Et ce, malgré le fait que l'Europe reste un casse-tête législatif pour piloter des activités trans-nationales ?
Il est vrai que l'harmonisation européenne est encore en souffrance. Nous nous en sommes aperçus dans nos opérations de fusion. Mais je vois deux avantages à cette situation. Tout d'abord, pour ceux qui réussissent à passer les frontières, comme Kelkoo, cette barrière à l'entrée devient ensuite un avantage face à la concurrence. Enfin, les sociétés américaines découvrent à leur dépens cette réalité européenne, cette variété en matière de législation, de langues et d'habitudes.

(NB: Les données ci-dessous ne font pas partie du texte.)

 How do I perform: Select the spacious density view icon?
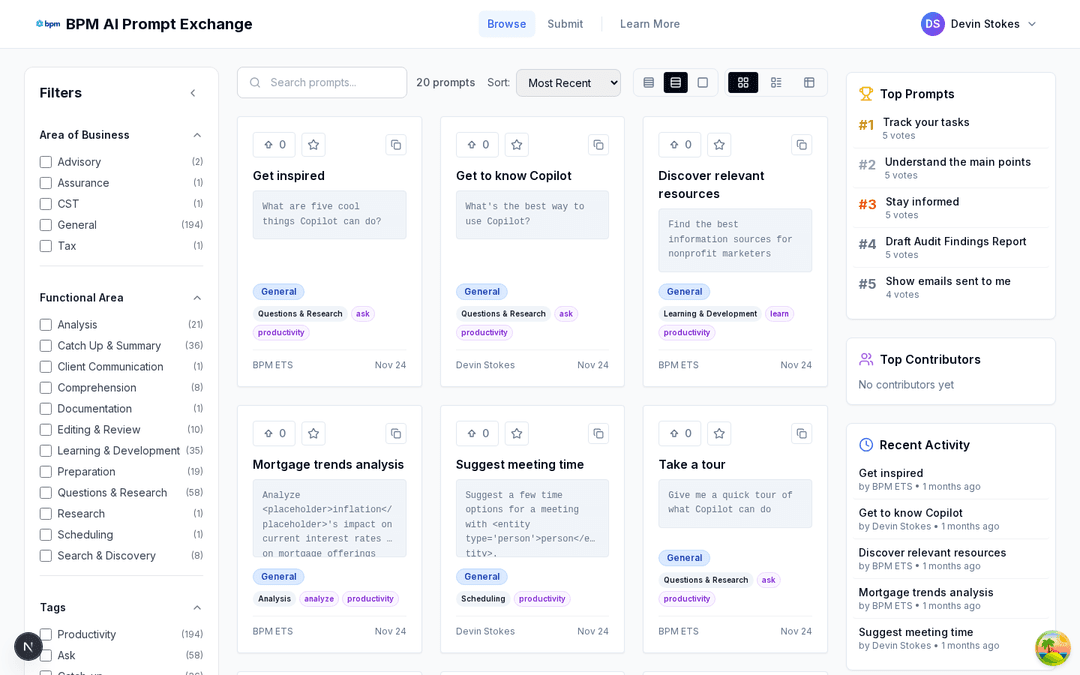click(x=703, y=82)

En février 2000, dans votre première interview au JDNet, vos sites préférés étaient les e-marchands. Cette réponse est toujours valable ?
Oui. Je vais quasi exclusivement sur des sites marchands comme RueduCommerce, MicroDisconut, Rouge&Blanc, Buy.com...

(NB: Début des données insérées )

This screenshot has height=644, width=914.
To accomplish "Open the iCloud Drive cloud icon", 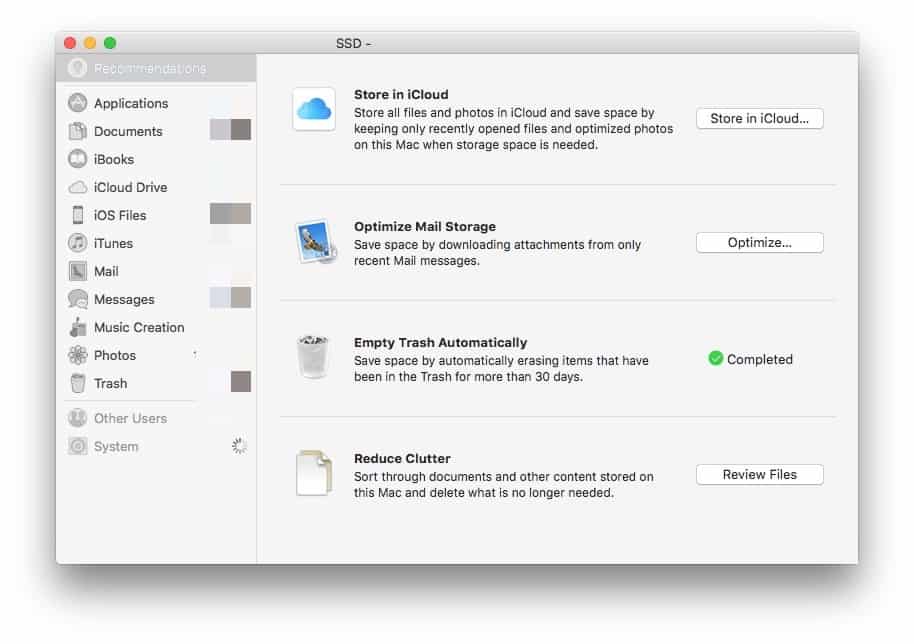I will tap(77, 187).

A l'époque toujours, vous déclariez aimer l'Internet car on peut y faire du business tout en se faisant plaisir. Est-ce encore vrai ?
Plus que jamais...

Enfin, vous détestiez sur Internet les limitations en terme de débit, notamment quand les amércains encombrent le réseau. Toujours aussi remonté ?
Oui, j'attends avec envie le haut débit. Mais une autre chose m'énerve depuis cette déclaration. Les phénomènes de mode de la part des médias et des marchés face à l'Internet. En quelques mois, on passe de l'euphorie au scepticisme le plus total...

 
Propos recueillis par Ludovic Desautez

PARCOURS
 
Pierre Chappaz, 40 ans, Centralien, a quitté la direction marketing d'IBM Europe pour créer Kelkoo en 1999. Dans ses responsabilités chez IBM, il a lancé l'e-business en France et en Europe, conseillé de nombreuses entreprises sur leur stratégie Internet et mis en place les canaux de vente électronique d'IBM. Pierre Chappaz a été précédemment directeur du marketing et de la communication de Toshiba. Il a démarré sa carrière en 1984 comme producteur des expositions multimédia à la Cité des Sciences de la Villette puis au Futuroscope de Poitiers.